We prospectively enrolled 299 patients across eight European countries (mean age 68, 74% men). HF was defined using the European Society of Cardiology criteria, but only patients with a history of ejection fraction ≤40% on echocardiography were recruited. WRF was defined as an increase in serum creatinine >26 µmol/L (≈0.3 mg/dL) from admission. Follow-up was 95% complete to 6 months. Nearly one-third of patients [72 of 248 patients, 29% (95% CI 26–32%)] developed WRF during hospitalization, excluding patients who had a major in-hospital complication likely to compromise renal function.

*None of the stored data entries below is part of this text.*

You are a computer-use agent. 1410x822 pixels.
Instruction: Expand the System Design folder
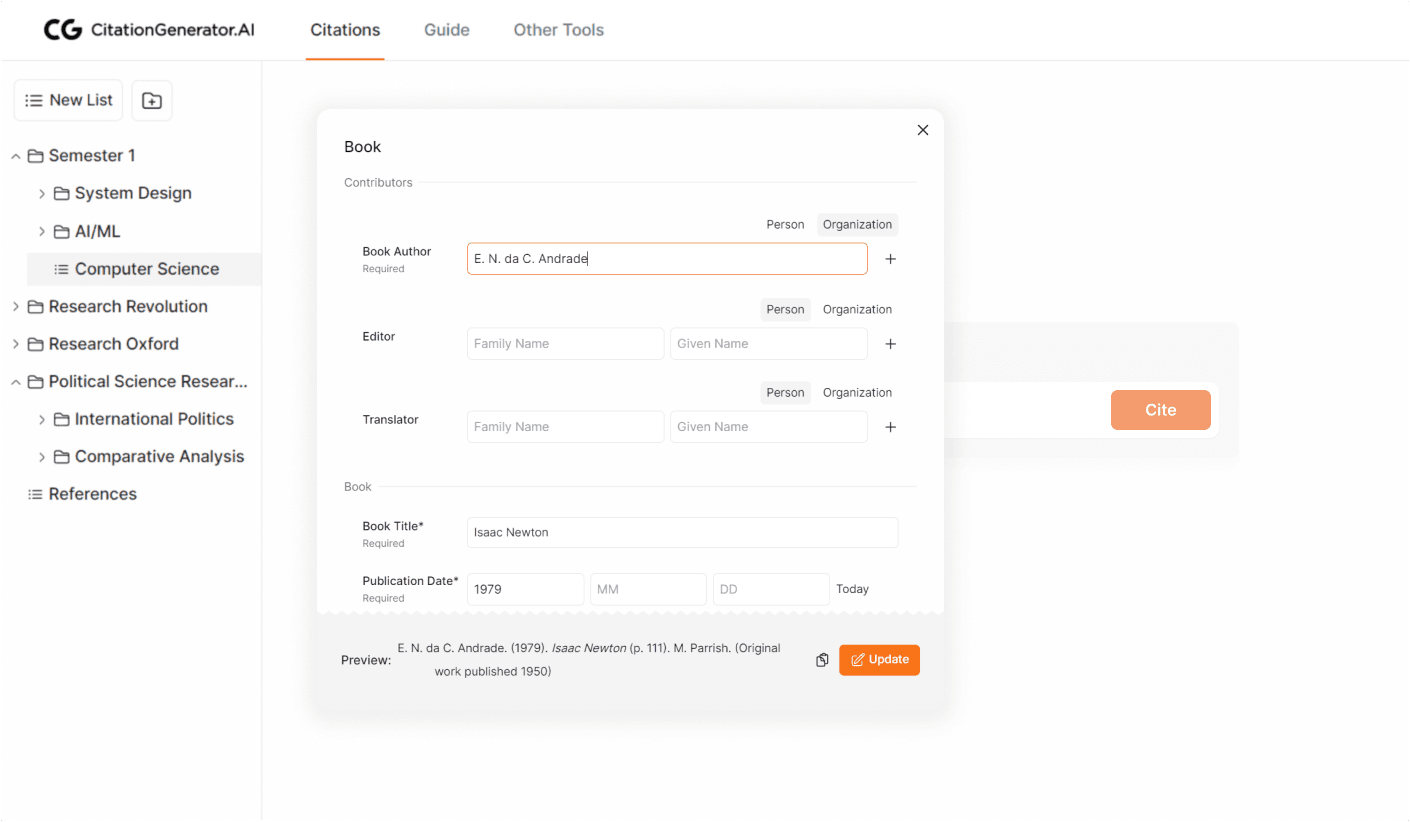(x=43, y=193)
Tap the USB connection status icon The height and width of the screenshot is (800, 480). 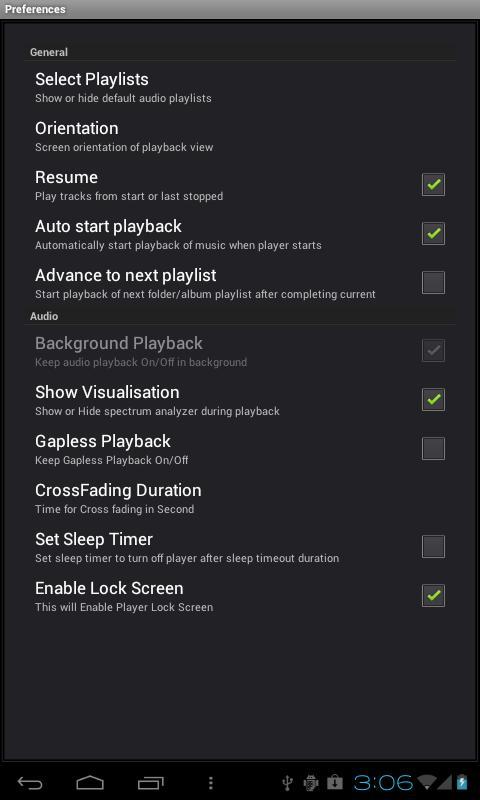click(x=287, y=782)
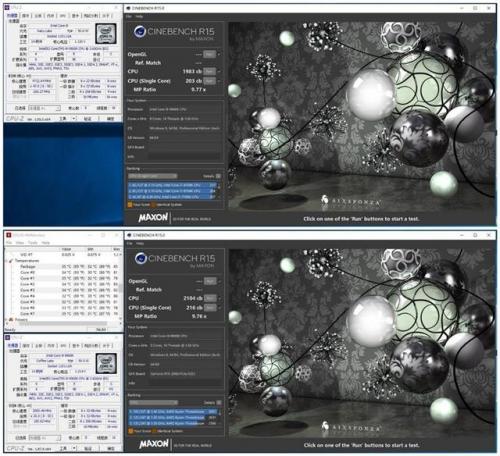
Task: Open the Ranking dropdown listing Ryzen Threadripper results
Action: tap(154, 403)
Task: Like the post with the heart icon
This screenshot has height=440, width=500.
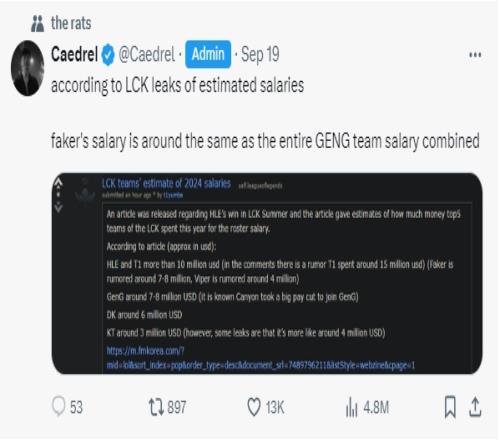Action: 254,407
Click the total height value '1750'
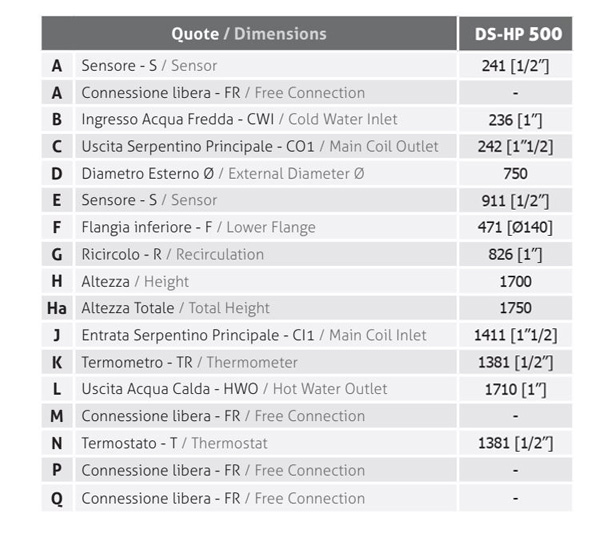Image resolution: width=600 pixels, height=537 pixels. click(515, 308)
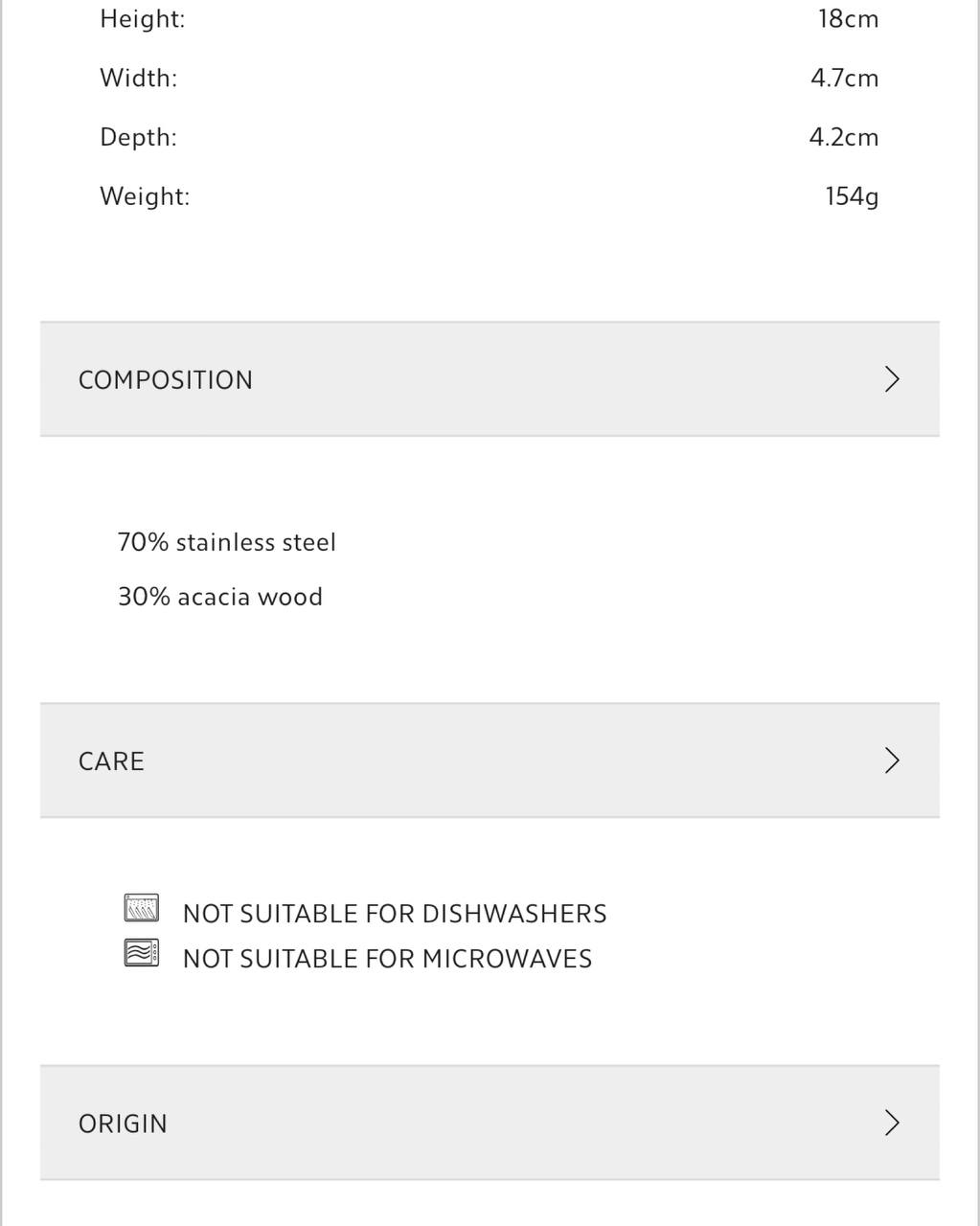Click the Height label
980x1226 pixels.
(x=142, y=18)
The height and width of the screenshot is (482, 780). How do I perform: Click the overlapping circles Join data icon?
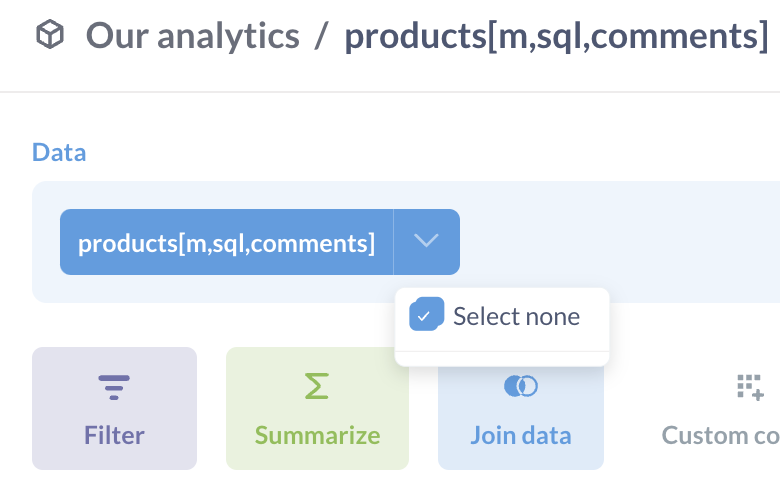click(x=521, y=386)
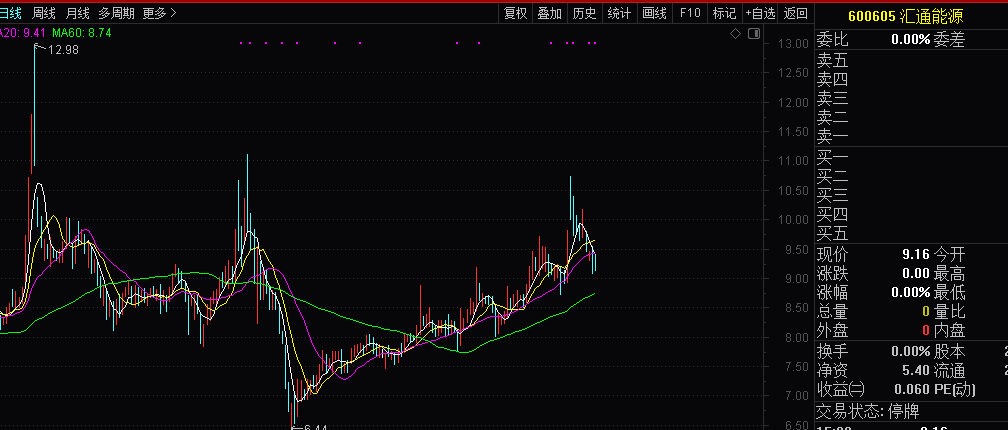Select the 日线 daily chart tab
This screenshot has height=430, width=1008.
coord(11,13)
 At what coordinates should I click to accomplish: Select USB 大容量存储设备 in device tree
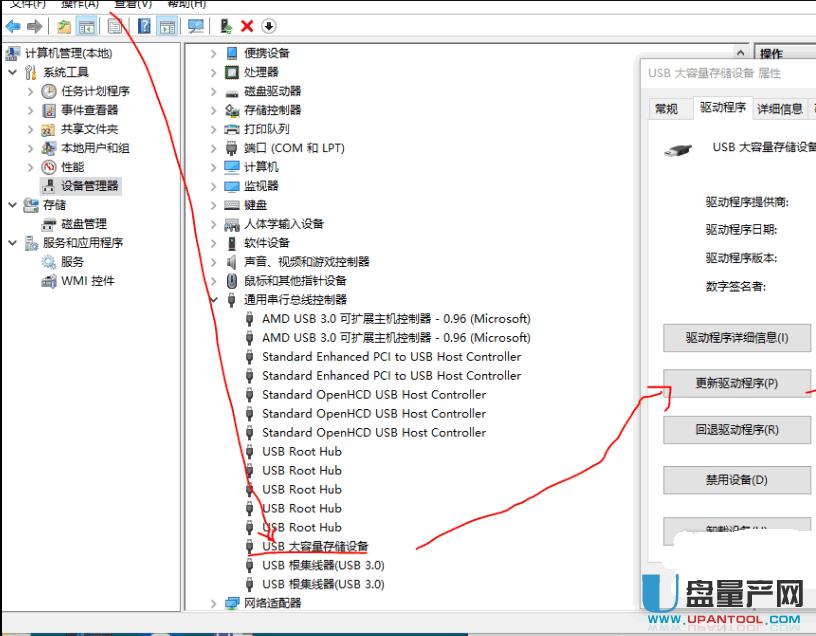(x=312, y=546)
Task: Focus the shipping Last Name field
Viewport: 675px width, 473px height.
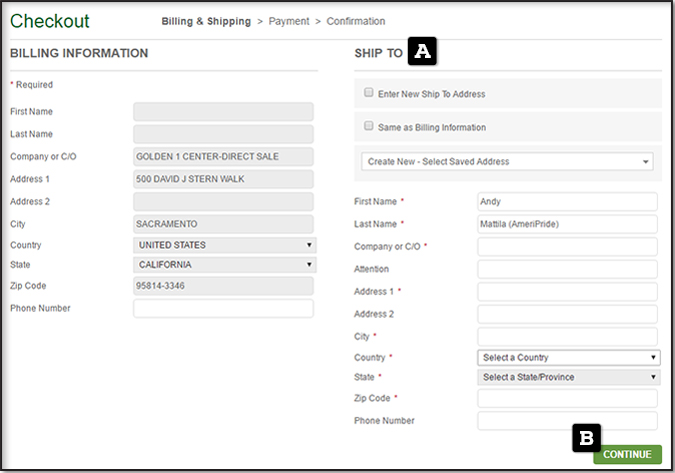Action: [567, 224]
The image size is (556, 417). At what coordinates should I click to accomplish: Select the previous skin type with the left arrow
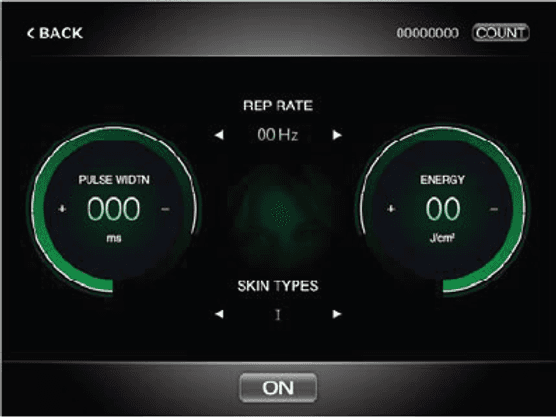point(219,314)
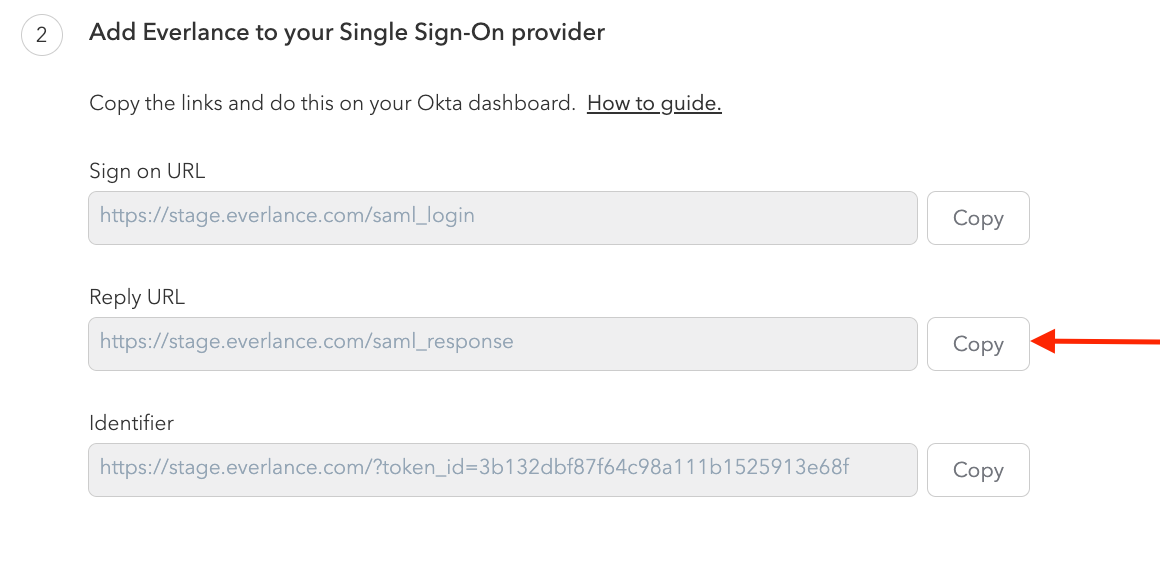Image resolution: width=1160 pixels, height=568 pixels.
Task: Copy the Identifier value
Action: click(x=978, y=470)
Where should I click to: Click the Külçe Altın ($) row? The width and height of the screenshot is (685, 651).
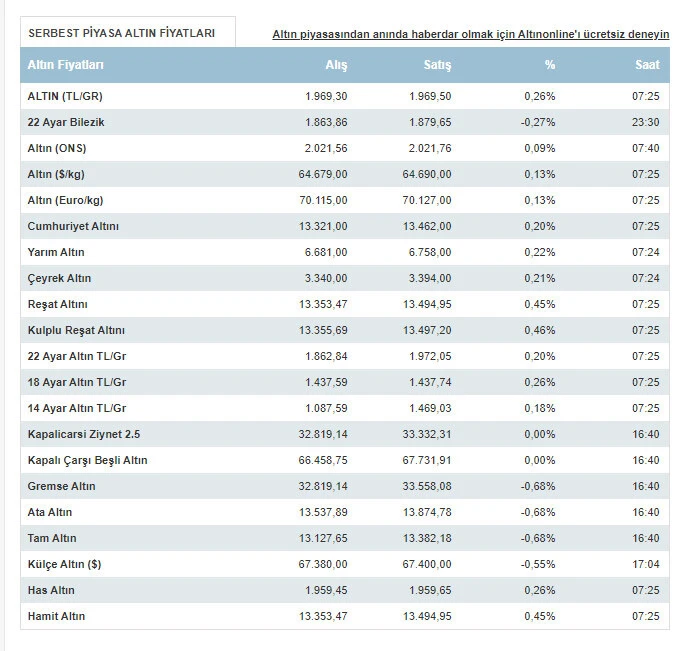[65, 564]
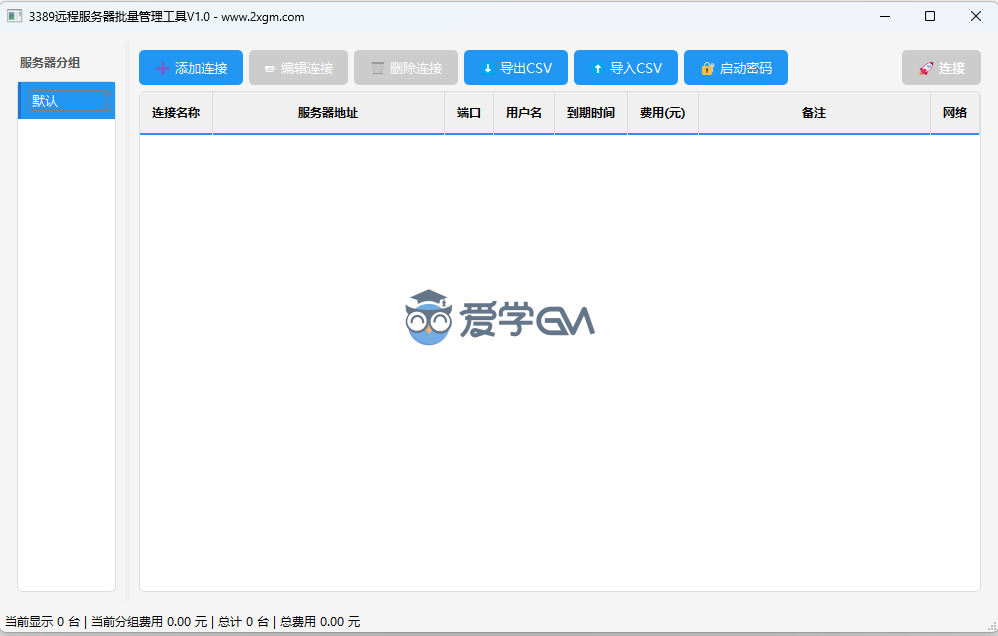Screen dimensions: 998x636
Task: Open the startup password (启动密码) lock button
Action: click(735, 68)
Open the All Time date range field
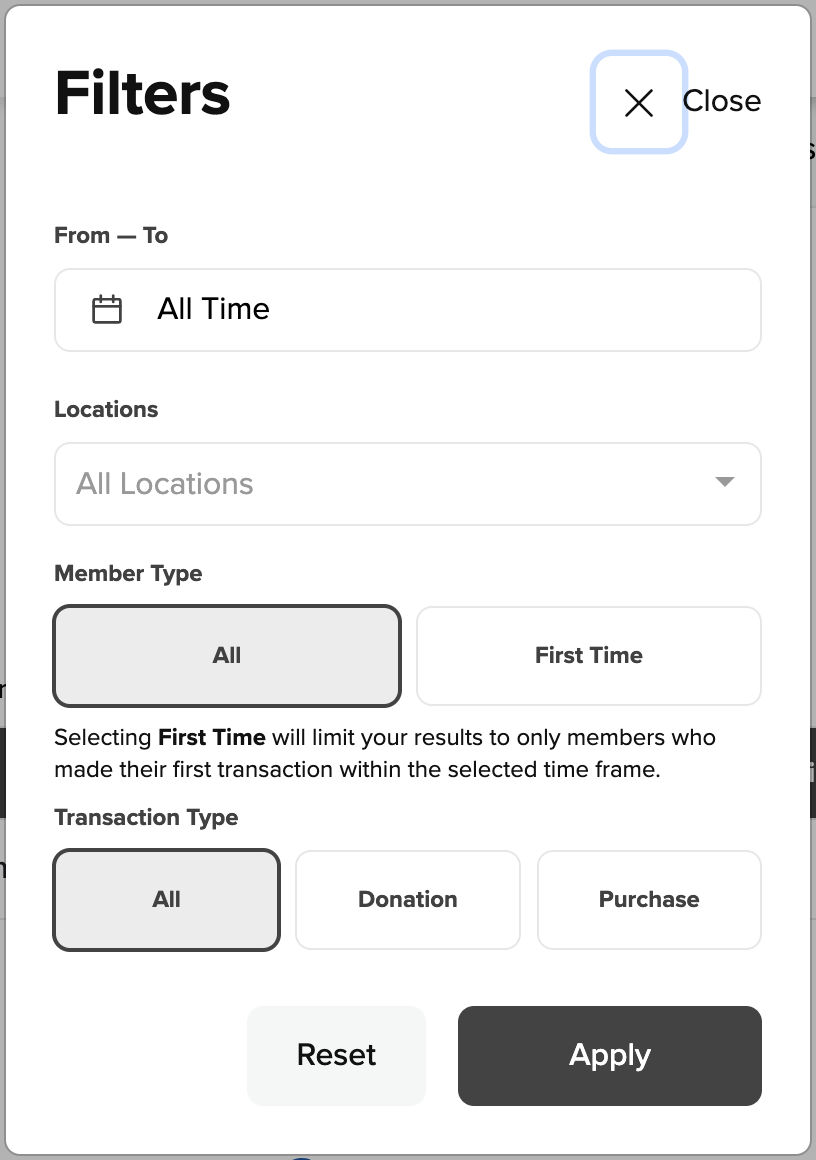 point(408,310)
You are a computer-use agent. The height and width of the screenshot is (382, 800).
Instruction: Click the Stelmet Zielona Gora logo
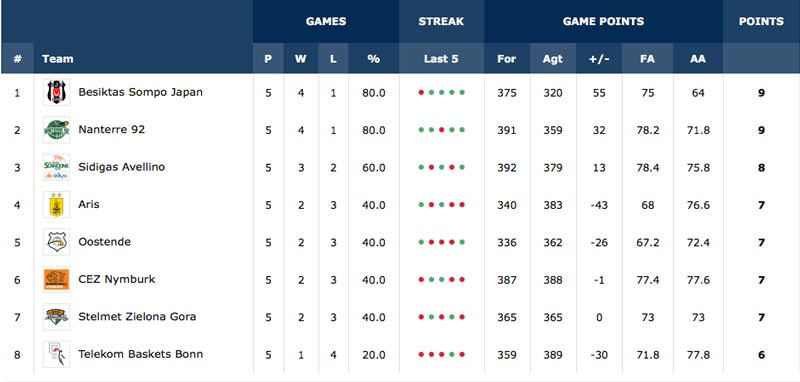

The risk of WRF in this group was independently associated with serum creatinine levels on admission [odds ratio (OR) 3.02 (95% CI 1.58–5.76)], pulmonary oedema [OR 3.35 (1.79–6.27)], and a history of atrial fibrillation [OR 0.35 (0.18–0.67)]. Although the mortality of WRF patients was not increased significantly, the length of stay was 2 days longer [median 11 days (90% range (4–41) vs. 9 days (4–34), P=0.006]. The re-hospitalization rate was similar in both groups.


WRF is common in patients admitted to European hospitals with decompensated HF. Such patients have longer duration admissions, but a similar mortality and re-hospitalization rate to those without WRF (if patients experiencing a major in-hospital complication are excluded).